On the other hand, there is an evidence of the involvement of midbrain structures (dorsal raphe nucleus and others) in PLC. Their participation in generation of BCA or SCA should have reflected on mAEP because of a large number of connections within midbrain and small amount of nerve tissue in the midbrain that facilitates electrical conductivity. Results of the current study suppose no involvement of human midbrain in generation of BCA and SCA.

Since human mAEP do not differ between BCA and SCA in propofol anesthesia, cognitive but not the total electrical activity of the cortex should be suppressed for registration of clear mAEP.
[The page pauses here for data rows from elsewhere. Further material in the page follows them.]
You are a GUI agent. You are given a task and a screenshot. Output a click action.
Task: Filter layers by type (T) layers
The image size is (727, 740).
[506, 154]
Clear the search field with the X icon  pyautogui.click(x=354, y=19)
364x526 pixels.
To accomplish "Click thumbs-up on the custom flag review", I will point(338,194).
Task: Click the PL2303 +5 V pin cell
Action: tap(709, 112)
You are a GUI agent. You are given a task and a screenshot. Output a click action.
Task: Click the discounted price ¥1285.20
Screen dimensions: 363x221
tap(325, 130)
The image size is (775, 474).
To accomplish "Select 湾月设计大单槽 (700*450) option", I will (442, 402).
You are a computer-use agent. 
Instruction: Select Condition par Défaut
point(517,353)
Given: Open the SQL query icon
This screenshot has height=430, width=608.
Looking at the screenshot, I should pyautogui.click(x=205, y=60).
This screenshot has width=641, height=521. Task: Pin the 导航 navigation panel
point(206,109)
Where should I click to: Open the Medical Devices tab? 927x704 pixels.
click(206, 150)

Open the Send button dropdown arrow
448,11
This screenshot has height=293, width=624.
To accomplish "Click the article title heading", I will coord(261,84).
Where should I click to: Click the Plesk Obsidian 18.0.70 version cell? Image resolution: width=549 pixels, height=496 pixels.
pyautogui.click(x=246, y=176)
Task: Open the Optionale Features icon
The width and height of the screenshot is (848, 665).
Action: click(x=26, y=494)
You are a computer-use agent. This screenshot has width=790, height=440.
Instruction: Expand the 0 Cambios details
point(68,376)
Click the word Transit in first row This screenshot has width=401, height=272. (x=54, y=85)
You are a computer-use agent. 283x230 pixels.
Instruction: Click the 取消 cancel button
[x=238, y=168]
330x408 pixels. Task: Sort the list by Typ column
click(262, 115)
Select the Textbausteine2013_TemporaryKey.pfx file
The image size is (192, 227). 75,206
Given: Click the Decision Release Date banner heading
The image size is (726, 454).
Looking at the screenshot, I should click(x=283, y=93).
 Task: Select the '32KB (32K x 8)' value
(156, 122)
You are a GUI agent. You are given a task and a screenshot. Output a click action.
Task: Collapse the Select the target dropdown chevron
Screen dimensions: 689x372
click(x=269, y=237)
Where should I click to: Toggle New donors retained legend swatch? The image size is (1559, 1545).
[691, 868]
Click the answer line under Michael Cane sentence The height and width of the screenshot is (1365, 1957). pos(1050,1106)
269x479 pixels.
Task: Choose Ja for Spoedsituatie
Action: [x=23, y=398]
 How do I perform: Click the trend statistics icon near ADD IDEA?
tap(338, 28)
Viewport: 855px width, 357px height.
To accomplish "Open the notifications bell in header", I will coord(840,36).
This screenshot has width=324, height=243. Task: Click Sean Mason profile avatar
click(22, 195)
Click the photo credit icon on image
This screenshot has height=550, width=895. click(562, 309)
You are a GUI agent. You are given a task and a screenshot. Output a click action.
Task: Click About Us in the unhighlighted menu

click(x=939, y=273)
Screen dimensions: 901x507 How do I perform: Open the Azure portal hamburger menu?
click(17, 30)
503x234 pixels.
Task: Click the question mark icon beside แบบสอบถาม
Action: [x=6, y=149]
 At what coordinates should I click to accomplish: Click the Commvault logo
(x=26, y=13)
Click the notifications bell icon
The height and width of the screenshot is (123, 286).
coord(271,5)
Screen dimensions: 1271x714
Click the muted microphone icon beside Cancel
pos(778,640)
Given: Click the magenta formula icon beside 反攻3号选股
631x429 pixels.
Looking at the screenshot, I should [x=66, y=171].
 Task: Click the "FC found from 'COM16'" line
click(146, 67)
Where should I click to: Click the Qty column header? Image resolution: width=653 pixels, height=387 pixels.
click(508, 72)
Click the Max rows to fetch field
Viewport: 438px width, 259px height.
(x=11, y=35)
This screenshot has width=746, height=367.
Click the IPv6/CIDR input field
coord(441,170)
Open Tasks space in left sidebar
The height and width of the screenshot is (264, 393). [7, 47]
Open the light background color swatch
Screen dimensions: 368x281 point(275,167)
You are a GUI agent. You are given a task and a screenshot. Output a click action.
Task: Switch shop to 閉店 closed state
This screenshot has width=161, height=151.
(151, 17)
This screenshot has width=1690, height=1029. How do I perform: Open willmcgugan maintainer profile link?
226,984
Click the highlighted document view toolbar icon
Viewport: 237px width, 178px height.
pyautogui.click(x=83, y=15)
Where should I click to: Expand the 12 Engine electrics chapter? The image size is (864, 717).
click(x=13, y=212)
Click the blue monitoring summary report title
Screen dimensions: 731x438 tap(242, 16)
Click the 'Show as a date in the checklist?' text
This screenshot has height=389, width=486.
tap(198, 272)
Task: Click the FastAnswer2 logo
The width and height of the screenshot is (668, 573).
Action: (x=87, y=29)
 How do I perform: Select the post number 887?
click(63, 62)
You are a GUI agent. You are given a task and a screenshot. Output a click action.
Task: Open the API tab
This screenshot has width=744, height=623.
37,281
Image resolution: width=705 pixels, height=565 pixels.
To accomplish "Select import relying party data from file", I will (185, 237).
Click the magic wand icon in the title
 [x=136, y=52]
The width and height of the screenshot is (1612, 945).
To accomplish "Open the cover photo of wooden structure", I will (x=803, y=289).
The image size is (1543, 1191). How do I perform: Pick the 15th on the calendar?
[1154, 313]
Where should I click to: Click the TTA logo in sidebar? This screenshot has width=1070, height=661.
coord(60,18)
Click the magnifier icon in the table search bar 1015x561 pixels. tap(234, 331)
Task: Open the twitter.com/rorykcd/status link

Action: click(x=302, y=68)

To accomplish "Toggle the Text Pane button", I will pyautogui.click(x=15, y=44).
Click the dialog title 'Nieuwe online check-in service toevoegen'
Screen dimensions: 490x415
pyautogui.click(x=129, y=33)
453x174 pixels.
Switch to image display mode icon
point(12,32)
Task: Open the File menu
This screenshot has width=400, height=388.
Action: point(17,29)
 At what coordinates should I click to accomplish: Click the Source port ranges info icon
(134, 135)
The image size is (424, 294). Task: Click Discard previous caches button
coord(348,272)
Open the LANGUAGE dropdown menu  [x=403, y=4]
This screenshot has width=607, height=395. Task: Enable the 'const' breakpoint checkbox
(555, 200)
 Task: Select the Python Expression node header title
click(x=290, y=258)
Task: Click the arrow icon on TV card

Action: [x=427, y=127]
This study also had some limitations. There was no possibility to check the results in healthy subjects. So in this case report we investigated individual data instead of comparing with the control group. The computer tomography scan resolution does not allow us to determine the exact positions of the deep electrodes relative to the structures of the midbrain. We can only claim that recorded deep electrodes were in the aqueductus cerebry near the border with the fourth ventricle. The total duration of records in anesthesia did not exceeded 10 minutes. This allows us to assume that the EEG in the state of deep anesthesia was recorded in the steady state of the brain. Contribution of consciousness recovery in the obtained data was not significant. Low percent of BCA did not allow us to use other kinds of auditory stimuli, which were presented to the patient during the record.
The data obtained suppose that human mAEP do not differ between BCA and SCA in propofol anesthesia.
Anna O. Kantserova, Lyubov B. Oknina, Eugeny L. Masherov, Vitaly V. Podlepich, Maria I. Kamenetskaya, Oleg S. Zaitsev, David I. Pitskhelauri. International Journal of Innovative Research in Medical Science (IJIRMS) Volume 05, Issue 02, February 2020.